Но когда одна из работавших там же старух сказала: «Шел бы домой, дед, без тебя тут управимся», — старик поднял на нее младенчески бесцветные глаза, строго ответил:
— У меня три внука на войне бьются, и я им должен хоть чем-нибудь пособлять. А ты молода меня учить. Доживешь до моих лет, тогда и учи. Так-то!
* * *
Два чувства живут в сердцах донского казачества: любовь к родине и ненависть к фашистским захватчикам. Любовь будет жить вечно, а ненависть пусть поживет до окончательного разгрома врагов.
Великое горе будет тому, кто разбудил эту ненависть и холодную ярость народного гнева!
1941
Их батальон посадили в вагоны в Париже и отправили на восток. Они везли с собой награбленные во Франции вещи, французское вино и французские автомашины.
От Минска к линии фронта они шли походным порядком, так как автомашины были оставлены в Минске из-за отсутствия бензина. Опьяненные победами германского оружия и французским вином, они двигались по пыльным дорогам Белоруссии, закатав рукава мундиров, расстегнув воротники. Каски их были привешены к поясам, открытые потные головы сушило ласковым солнцем и теплым ветерком чужой России. Во флягах пока еще плескалось вино, и солдаты бодро шли по улицам выжженных советских деревень и громко пели похабную ротную песенку о том, что красивая француженка Жанна впервые увидела настоящих солдат и впервые вдоволь познала настоящих мужчин только тогда, когда немцы вступили в Париж.

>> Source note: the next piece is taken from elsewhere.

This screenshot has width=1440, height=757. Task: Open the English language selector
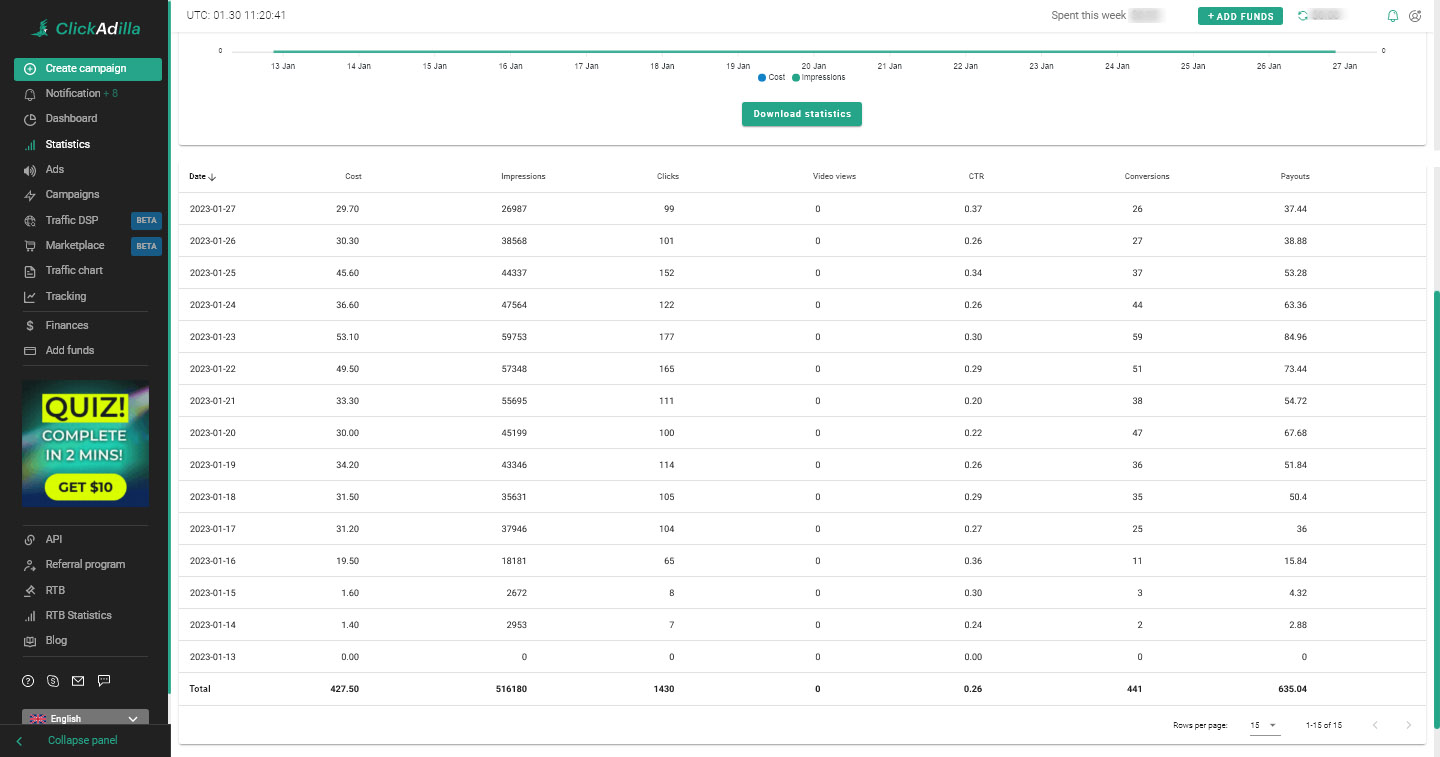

Потом, днем и ночью, на марше и на отдыхе, их стали тревожить партизаны. За шесть дней батальон в перестрелках потерял около сорока человек убитыми и ранеными. Исчез посланный в штаб мотоциклист. Исчезли шесть солдат и один обер-ефрейтор. Они отправились в ближнюю деревню добыть для роты что-либо съестное и не вернулись. В батальоне все реже пели о красивой и оставшейся довольной немцами Жанне. Здесь немцами были недовольны. Жители при вступлении батальона в разрушенные деревни убегали, прятались в лесах, а те, кого заставали в жилищах, были нахмурены и смотрели в землю, чтобы скрыть от солдат ненависть к ним, светившуюся в глазах. Ненависти в случайно пойманных взглядах мужчин и женщин было больше, чем страха. Нет, это была не Франция.
* * *
Он — ефрейтор Фриц Беркманн, — если верить его словам, не принимал участия в расправах над мирным населением. Он считает себя культурным, порядочным человеком и, разумеется, решительным противником ненужной жестокости. И когда однажды подвыпившие солдаты его роты со смехом и шутками потащили в сарай молодую женщину-колхозницу, он, чтобы не слышать ее криков, ушел со двора. Женщина была молодая и сильная. Она здорово сопротивлялась, в результате чего один солдат лишился глаза. Остальные все же справились с ней. Но после того, как ее изнасиловали, окривевший солдат убил ее. Ефрейтор Беркманн, узнав об этом, был ужасно возмущен. Сам он ни за что не смог бы совершить подобной гнусности. У него в Нюрнберге остались жена и двое детей, и он не хотел бы, чтобы с его женой когда-либо поступили подобным образом. Однако не может же он отвечать за действия скотов, имеющихся, к сожалению, в немецкой армии. Когда он сообщил о происшедшем своему лейтенанту, тот пожал плечами — война есть война — и, приказал Беркманну не лезть к нему с пустяками.